All parents will agree that the well-being and happiness
of their children are up there in their priority list
accompanied by breathing and eating. Along with
good memories of childhood holidays and extravagant
Christmas gifts one thing that we can do for our
children is help them to make a start in life when the
time comes for them to leave the nest. What better way
to start adult life than with a cash injection to help get
the show on the road?
So, where to start, when to start and how to make sure
that the nest egg isn’t a yolk when the time comes.
I’m looking at Junior ISAs here on my laptop, they’re
offering 3%-ish, some more, some less,
I ask myself, what’s the point? 3%! Are you kidding me?
I put a grand in and get 30 quid!
Nonsense, I’d rather spend the grand on a couple of
days in France expanding my child’s cultural horizons,
a much better investment (IMHO).
It’s a tax fee £30 though.

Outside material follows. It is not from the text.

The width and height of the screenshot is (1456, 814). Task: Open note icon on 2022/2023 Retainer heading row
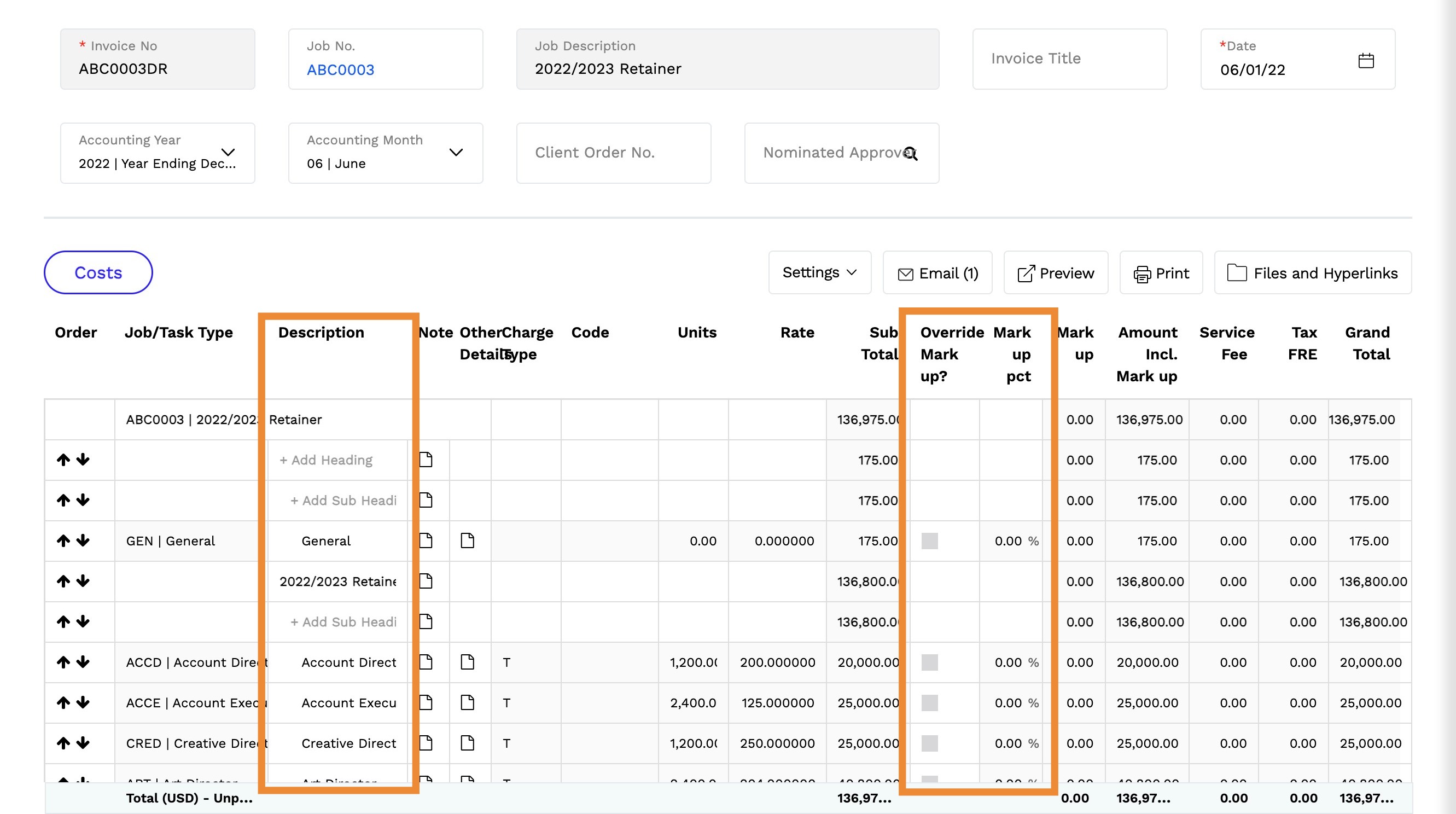(426, 581)
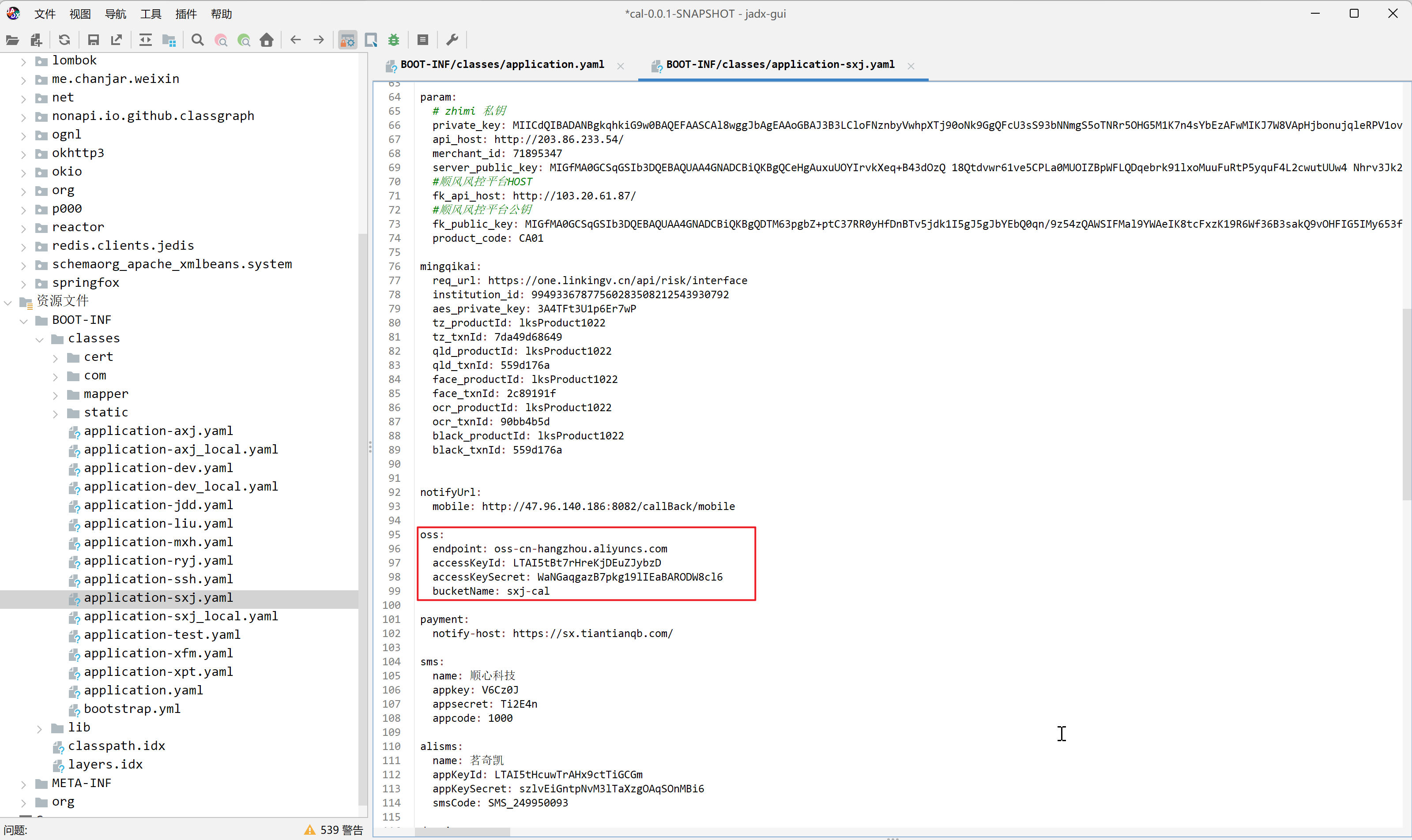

No, it’s still a waste of time.
Want to really torment them, why not set up a Child
SIPP? Invest the maximum £2,880 per year (£3,600
including tax relief) from birth to age eighteen and
achieve a 5% investment return, and junior benefits to
the tune of £700,000. When they’re 55.
If you want to invest on your child’s behalf and send
them off into the magical adventure that is their 20s and
30s and perhaps enable them to still be carefree in the
40s, there’s only one answer, speculate; Lucky Jim in
the 2.30PM at Haydock Park, on the nose.
I’m kidding, of course but what would be wrong with
investing outside the box of the JISA that is being
peddled as the answer to the masses, get your kids into
the next Uber, the next Google, the next PayPal.
INVESTING FOR CHILDREN - SPECULATE
TO ACCUMULATE?
Your investment will either perform spectacularly or it
will fall flat on its face, the good news is that it won’t
give you £30 per £1,000 invested.
Additionally, it’s interesting; do it all on your 4G phone
on the 7:26 to Waterloo.
So, where can you take a little bit more risk with your
cash, in pursuit of riches?
Well you could take that £10,000 that you currently have
languishing, doing nothing, in your cash ISA and stick
the lot into Fund Twenty8 from Syndicate Room.
What is it? Its an EIS qualifying fund that invests in
private companies that raise cash on Syndicate Room,
one of the larger equity crowdfunding platforms.
EIS? Enterprise Investment Scheme is a series of
UK tax reliefs launched in 1994, It is designed to
encourage investment in small unquoted companies
carrying on a qualifying trade in the United Kingdom.
Crowdfunding? Isn’t that all pizzas and beer?
Well, no it isn’t, in fact Syndicate Room have a rather
interesting way of being, they have a professional
investor take part in each fund raise on the same terms
as the crowd which has a few consequences.